THE RECORDS Block Start

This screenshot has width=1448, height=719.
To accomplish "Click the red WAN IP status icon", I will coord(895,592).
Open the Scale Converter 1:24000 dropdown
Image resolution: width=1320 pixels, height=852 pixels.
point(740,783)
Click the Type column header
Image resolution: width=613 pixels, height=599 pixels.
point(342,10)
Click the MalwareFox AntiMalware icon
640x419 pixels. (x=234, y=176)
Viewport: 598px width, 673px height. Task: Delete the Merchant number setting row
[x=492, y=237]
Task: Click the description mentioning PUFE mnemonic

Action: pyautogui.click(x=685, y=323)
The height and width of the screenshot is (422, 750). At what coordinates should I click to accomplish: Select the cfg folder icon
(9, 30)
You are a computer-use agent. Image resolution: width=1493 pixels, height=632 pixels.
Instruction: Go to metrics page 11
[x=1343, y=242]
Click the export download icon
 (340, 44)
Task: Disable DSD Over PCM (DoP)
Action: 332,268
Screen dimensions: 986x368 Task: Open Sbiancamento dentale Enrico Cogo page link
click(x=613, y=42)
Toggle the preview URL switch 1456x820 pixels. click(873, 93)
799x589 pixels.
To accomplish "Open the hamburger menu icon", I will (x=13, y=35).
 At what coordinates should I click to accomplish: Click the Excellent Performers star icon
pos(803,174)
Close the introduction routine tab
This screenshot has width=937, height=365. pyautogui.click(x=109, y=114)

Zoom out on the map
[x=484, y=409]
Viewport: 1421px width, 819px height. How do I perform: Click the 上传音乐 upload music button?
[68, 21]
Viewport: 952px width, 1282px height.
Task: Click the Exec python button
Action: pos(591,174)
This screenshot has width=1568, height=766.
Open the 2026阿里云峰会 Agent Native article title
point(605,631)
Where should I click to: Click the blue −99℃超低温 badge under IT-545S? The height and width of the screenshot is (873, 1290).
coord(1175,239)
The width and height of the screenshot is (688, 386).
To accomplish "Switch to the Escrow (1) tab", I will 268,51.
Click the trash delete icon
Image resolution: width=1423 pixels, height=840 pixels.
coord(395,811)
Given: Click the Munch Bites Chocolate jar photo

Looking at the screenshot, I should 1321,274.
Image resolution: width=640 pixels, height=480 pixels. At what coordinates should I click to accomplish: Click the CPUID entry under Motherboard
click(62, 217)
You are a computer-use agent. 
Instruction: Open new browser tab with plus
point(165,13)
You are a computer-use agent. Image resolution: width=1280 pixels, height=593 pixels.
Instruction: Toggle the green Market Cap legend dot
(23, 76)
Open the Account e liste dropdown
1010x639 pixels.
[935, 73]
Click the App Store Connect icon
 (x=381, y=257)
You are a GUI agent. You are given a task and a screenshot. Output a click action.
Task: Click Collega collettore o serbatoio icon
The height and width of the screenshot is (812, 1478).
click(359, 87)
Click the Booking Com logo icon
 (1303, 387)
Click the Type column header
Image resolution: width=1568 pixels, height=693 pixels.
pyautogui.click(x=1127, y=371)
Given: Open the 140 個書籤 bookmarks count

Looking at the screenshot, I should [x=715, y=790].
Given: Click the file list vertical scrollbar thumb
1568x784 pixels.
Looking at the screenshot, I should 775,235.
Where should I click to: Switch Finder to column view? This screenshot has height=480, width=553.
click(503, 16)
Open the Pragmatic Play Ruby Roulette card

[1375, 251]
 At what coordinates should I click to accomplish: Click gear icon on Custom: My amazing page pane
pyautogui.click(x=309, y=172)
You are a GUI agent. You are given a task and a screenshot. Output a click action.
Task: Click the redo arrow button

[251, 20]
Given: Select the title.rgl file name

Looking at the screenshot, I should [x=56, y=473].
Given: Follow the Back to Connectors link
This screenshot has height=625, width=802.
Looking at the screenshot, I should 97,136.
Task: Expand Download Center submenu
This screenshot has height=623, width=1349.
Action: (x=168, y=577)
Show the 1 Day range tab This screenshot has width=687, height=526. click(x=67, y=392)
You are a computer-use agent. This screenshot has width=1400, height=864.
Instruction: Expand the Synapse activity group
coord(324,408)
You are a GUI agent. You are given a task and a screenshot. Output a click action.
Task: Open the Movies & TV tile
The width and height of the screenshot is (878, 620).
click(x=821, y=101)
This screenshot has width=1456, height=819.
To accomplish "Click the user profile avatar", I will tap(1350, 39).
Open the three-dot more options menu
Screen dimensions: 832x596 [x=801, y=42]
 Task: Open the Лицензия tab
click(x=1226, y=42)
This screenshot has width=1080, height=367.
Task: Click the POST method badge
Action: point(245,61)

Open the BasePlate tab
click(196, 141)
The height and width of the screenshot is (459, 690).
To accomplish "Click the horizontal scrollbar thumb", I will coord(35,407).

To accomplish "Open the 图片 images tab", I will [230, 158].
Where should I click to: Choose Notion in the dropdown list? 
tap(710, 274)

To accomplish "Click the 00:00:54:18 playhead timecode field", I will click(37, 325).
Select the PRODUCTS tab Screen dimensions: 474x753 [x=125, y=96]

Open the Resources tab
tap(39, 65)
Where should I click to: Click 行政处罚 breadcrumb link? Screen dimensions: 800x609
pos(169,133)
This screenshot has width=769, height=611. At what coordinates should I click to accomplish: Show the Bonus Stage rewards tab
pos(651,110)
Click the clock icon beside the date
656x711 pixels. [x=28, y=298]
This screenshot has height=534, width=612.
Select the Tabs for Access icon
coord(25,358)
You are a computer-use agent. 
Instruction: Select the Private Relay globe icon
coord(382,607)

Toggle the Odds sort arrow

THE RECORDS Block End

TASK GOAL → Each record must appear again, word for word.

RESPONSE AREA →
This screenshot has width=1448, height=719.
To accomplish "Click the red WAN IP status icon", I will coord(895,592).
Open the Scale Converter 1:24000 dropdown
Image resolution: width=1320 pixels, height=852 pixels.
point(740,783)
Click the Type column header
Image resolution: width=613 pixels, height=599 pixels.
point(342,10)
Click the MalwareFox AntiMalware icon
640x419 pixels. (x=234, y=176)
Viewport: 598px width, 673px height. Task: Delete the Merchant number setting row
[x=492, y=237]
Task: Click the description mentioning PUFE mnemonic

Action: pyautogui.click(x=685, y=323)
The height and width of the screenshot is (422, 750). At what coordinates should I click to accomplish: Select the cfg folder icon
(9, 30)
You are a computer-use agent. Image resolution: width=1493 pixels, height=632 pixels.
Instruction: Go to metrics page 11
[x=1343, y=242]
Click the export download icon
 (340, 44)
Task: Disable DSD Over PCM (DoP)
Action: 332,268
Screen dimensions: 986x368 Task: Open Sbiancamento dentale Enrico Cogo page link
click(x=613, y=42)
Toggle the preview URL switch 1456x820 pixels. click(873, 93)
799x589 pixels.
To accomplish "Open the hamburger menu icon", I will (x=13, y=35).
 At what coordinates should I click to accomplish: Click the Excellent Performers star icon
pos(803,174)
Close the introduction routine tab
This screenshot has width=937, height=365. pyautogui.click(x=109, y=114)

Zoom out on the map
[x=484, y=409]
Viewport: 1421px width, 819px height. How do I perform: Click the 上传音乐 upload music button?
[68, 21]
Viewport: 952px width, 1282px height.
Task: Click the Exec python button
Action: pos(591,174)
This screenshot has width=1568, height=766.
Open the 2026阿里云峰会 Agent Native article title
point(605,631)
Where should I click to: Click the blue −99℃超低温 badge under IT-545S? The height and width of the screenshot is (873, 1290).
coord(1175,239)
The width and height of the screenshot is (688, 386).
To accomplish "Switch to the Escrow (1) tab", I will 268,51.
Click the trash delete icon
Image resolution: width=1423 pixels, height=840 pixels.
coord(395,811)
Given: Click the Munch Bites Chocolate jar photo

Looking at the screenshot, I should 1321,274.
Image resolution: width=640 pixels, height=480 pixels. At what coordinates should I click to accomplish: Click the CPUID entry under Motherboard
click(62, 217)
You are a computer-use agent. 
Instruction: Open new browser tab with plus
point(165,13)
You are a computer-use agent. Image resolution: width=1280 pixels, height=593 pixels.
Instruction: Toggle the green Market Cap legend dot
(23, 76)
Open the Account e liste dropdown
1010x639 pixels.
[935, 73]
Click the App Store Connect icon
 (x=381, y=257)
You are a GUI agent. You are given a task and a screenshot. Output a click action.
Task: Click Collega collettore o serbatoio icon
The height and width of the screenshot is (812, 1478).
click(359, 87)
Click the Booking Com logo icon
 (1303, 387)
Click the Type column header
Image resolution: width=1568 pixels, height=693 pixels.
pyautogui.click(x=1127, y=371)
Given: Open the 140 個書籤 bookmarks count

Looking at the screenshot, I should [x=715, y=790].
Given: Click the file list vertical scrollbar thumb
1568x784 pixels.
Looking at the screenshot, I should 775,235.
Where should I click to: Switch Finder to column view? This screenshot has height=480, width=553.
click(503, 16)
Open the Pragmatic Play Ruby Roulette card

[1375, 251]
 At what coordinates should I click to accomplish: Click gear icon on Custom: My amazing page pane
pyautogui.click(x=309, y=172)
You are a GUI agent. You are given a task and a screenshot. Output a click action.
Task: Click the redo arrow button

[251, 20]
Given: Select the title.rgl file name

Looking at the screenshot, I should [x=56, y=473].
Given: Follow the Back to Connectors link
This screenshot has height=625, width=802.
Looking at the screenshot, I should 97,136.
Task: Expand Download Center submenu
This screenshot has height=623, width=1349.
Action: (x=168, y=577)
Show the 1 Day range tab This screenshot has width=687, height=526. click(x=67, y=392)
You are a computer-use agent. This screenshot has width=1400, height=864.
Instruction: Expand the Synapse activity group
coord(324,408)
You are a GUI agent. You are given a task and a screenshot. Output a click action.
Task: Open the Movies & TV tile
The width and height of the screenshot is (878, 620).
click(x=821, y=101)
This screenshot has width=1456, height=819.
To accomplish "Click the user profile avatar", I will tap(1350, 39).
Open the three-dot more options menu
Screen dimensions: 832x596 [x=801, y=42]
 Task: Open the Лицензия tab
click(x=1226, y=42)
This screenshot has width=1080, height=367.
Task: Click the POST method badge
Action: point(245,61)

Open the BasePlate tab
click(196, 141)
The height and width of the screenshot is (459, 690).
To accomplish "Click the horizontal scrollbar thumb", I will coord(35,407).

To accomplish "Open the 图片 images tab", I will [230, 158].
Where should I click to: Choose Notion in the dropdown list? 
tap(710, 274)

To accomplish "Click the 00:00:54:18 playhead timecode field", I will click(37, 325).
Select the PRODUCTS tab Screen dimensions: 474x753 [x=125, y=96]

Open the Resources tab
tap(39, 65)
Where should I click to: Click 行政处罚 breadcrumb link? Screen dimensions: 800x609
pos(169,133)
This screenshot has width=769, height=611. At what coordinates should I click to accomplish: Show the Bonus Stage rewards tab
pos(651,110)
Click the clock icon beside the date
656x711 pixels. [x=28, y=298]
This screenshot has height=534, width=612.
Select the Tabs for Access icon
coord(25,358)
You are a computer-use agent. 
Instruction: Select the Private Relay globe icon
coord(382,607)

Toggle the Odds sort arrow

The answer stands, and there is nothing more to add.